A sandwich cookie, or a sandwich biscuit, is a cookie made from two cookies with a filling between them. Many types of fillings are used, such as cream, ganache, buttercream, chocolate, cream cheese, jam, peanut butter, lemon curd, or ice cream.
- 100g unsalted melted butter
- 50g golden caster sugar
- 100g light brown soft sugar
- 1 large egg
- ½ tsp vanilla extract
- ¼ tsp bicarbonate of soda
- 100g flour blend
- 75g almend flour
- 3 tbsp sugar-free chocolate powder
- 75g demerara sugar , to coat
- 175g mascarpone cheese
- 85g raspberry puree
- Put the butter, sugars, egg and vanilla extract in a large bowl and mix with an electric or a manual whisk until smooth.
- Mix the remaining ingredients in a separate bowl.
- Add the dry ingredients to the egg mixture and mix until form a sticky dough.
- Cover with cling film and chill for a couple of hours.
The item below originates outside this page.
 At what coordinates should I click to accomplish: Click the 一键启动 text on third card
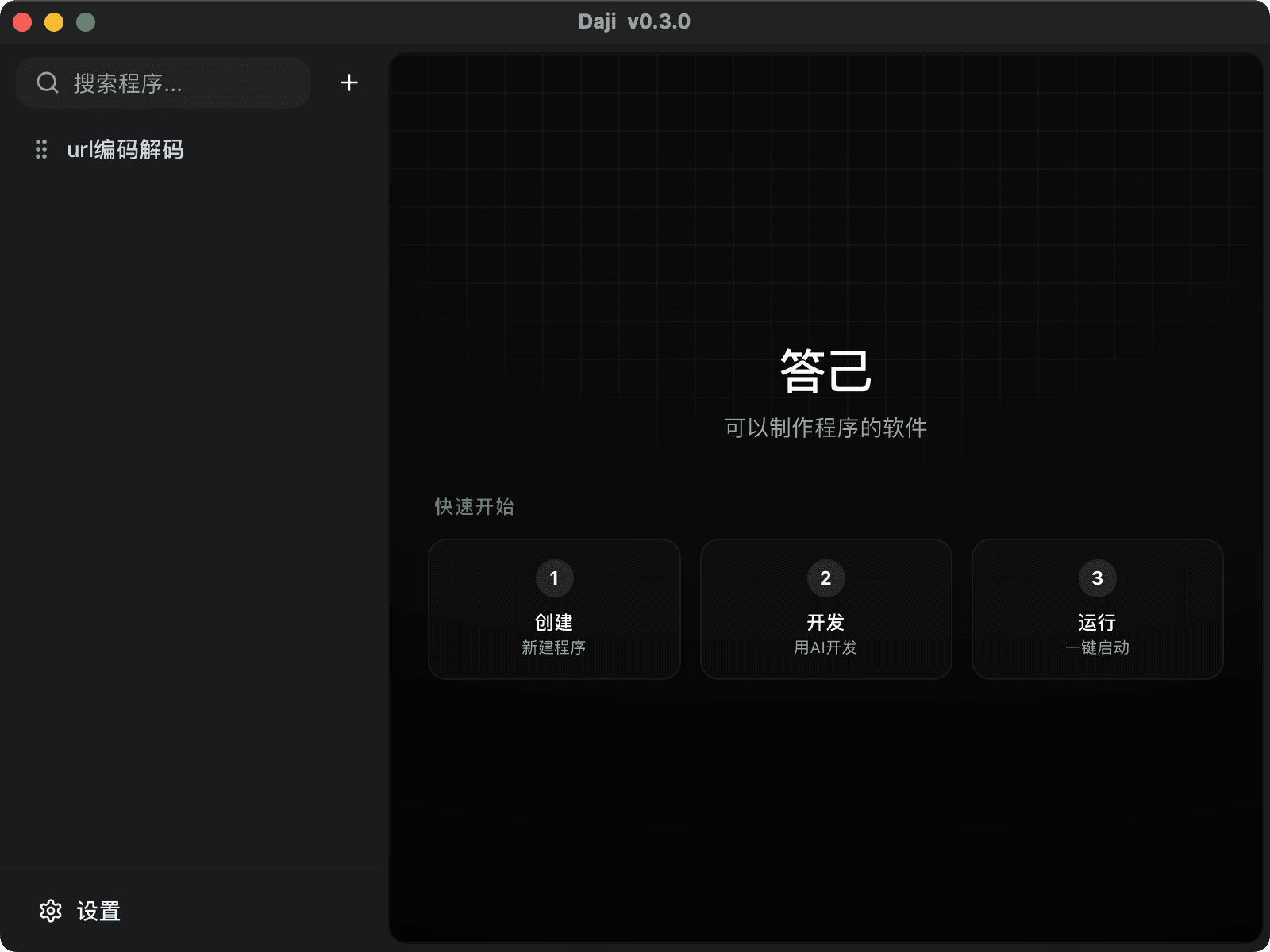point(1097,647)
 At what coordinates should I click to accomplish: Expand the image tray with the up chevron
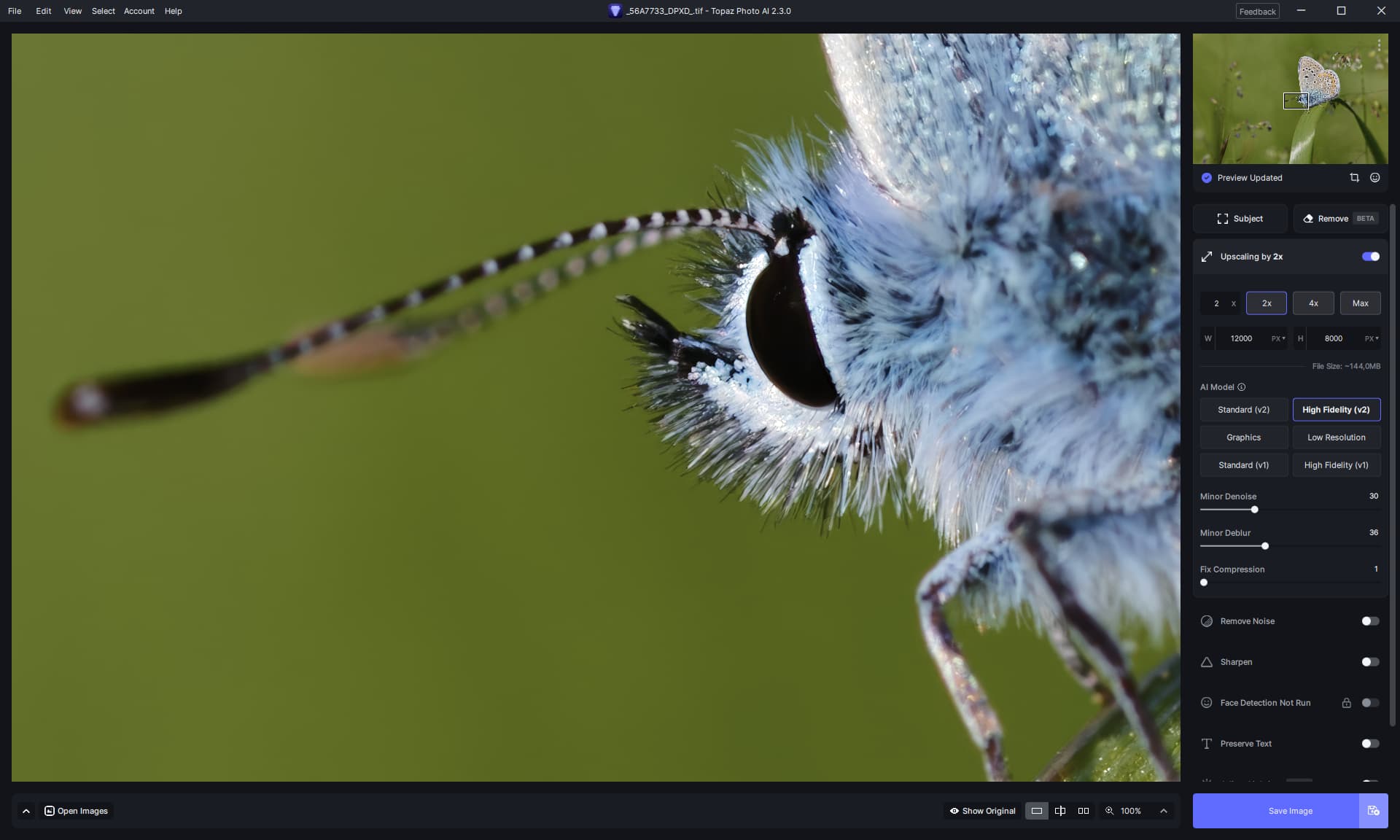(x=26, y=811)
- In a pre-heated oven, line two baking trays with baking paper.
- Roll the cookie dough into balls, then place them on the lined trays.
- Leave some space between cookies.
- Bake for about 15 mins.
- Allow cooling on the trays for 10 mins before the filling step.
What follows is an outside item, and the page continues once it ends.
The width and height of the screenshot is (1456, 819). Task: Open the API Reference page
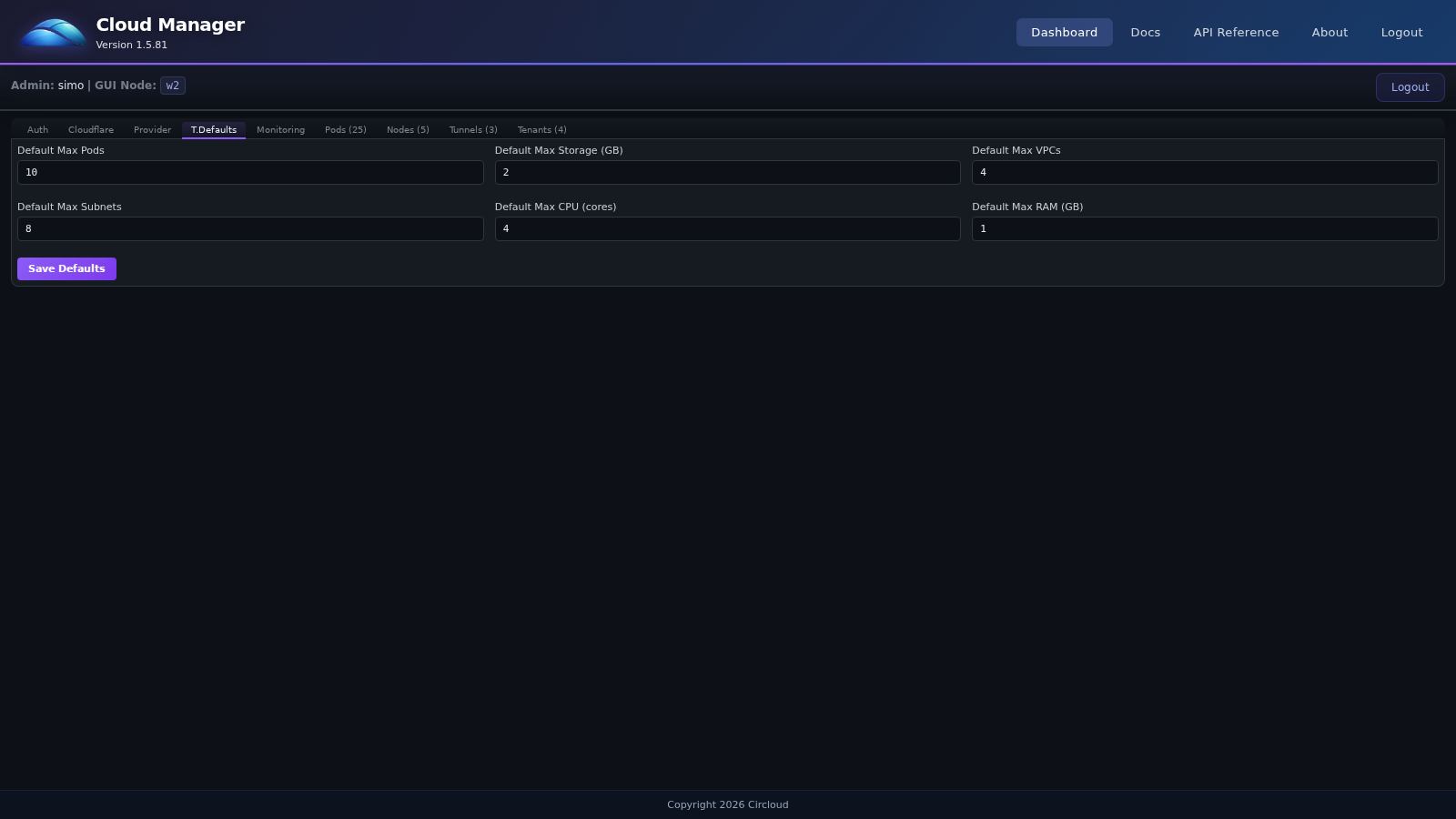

- For the filling, beat together the mascarpone cheese and raspberry purree in a bowl until smooth and creamy.
- Keep in the fridge for an hour.
- Transfer to a piping bag and pipe a layer of the cream onto the base of half the cookies and sandwich together with the other half.
- Topped each cookie sandwich with a raspberry (optional).